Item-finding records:
----

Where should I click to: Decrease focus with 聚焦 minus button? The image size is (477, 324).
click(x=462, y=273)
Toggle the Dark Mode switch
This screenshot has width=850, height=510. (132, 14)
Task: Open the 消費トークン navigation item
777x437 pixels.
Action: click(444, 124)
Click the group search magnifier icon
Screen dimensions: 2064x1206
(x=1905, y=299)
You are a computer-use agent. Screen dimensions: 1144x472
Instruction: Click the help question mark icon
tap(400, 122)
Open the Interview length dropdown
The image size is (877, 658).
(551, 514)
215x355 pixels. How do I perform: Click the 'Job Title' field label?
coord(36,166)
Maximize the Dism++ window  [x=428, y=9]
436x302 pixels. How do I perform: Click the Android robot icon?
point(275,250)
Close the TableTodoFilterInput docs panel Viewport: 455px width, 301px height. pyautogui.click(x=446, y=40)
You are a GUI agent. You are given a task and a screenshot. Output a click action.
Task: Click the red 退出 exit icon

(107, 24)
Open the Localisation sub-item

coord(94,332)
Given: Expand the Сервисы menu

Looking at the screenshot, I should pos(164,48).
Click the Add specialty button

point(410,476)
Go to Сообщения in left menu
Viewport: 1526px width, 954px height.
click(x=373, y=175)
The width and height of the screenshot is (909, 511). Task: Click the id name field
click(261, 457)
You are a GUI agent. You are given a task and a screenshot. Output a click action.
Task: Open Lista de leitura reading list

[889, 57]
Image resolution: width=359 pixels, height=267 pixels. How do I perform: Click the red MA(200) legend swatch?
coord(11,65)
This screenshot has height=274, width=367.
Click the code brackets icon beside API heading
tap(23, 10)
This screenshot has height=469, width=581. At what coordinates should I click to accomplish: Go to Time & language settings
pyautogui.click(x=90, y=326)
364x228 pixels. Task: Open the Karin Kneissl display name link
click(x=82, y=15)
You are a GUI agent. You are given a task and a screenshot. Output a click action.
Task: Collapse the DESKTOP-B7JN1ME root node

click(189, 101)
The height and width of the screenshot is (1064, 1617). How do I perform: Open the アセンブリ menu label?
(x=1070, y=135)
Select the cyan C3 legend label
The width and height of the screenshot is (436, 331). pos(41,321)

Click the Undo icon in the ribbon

----

Exercise goal: Copy the records verbatim, starting at the line that contains "The height and" and continuing through the last line of the records.

Worked solution:
The height and width of the screenshot is (1064, 1617). How do I perform: Open the アセンブリ menu label?
(x=1070, y=135)
Select the cyan C3 legend label
The width and height of the screenshot is (436, 331). pos(41,321)

Click the Undo icon in the ribbon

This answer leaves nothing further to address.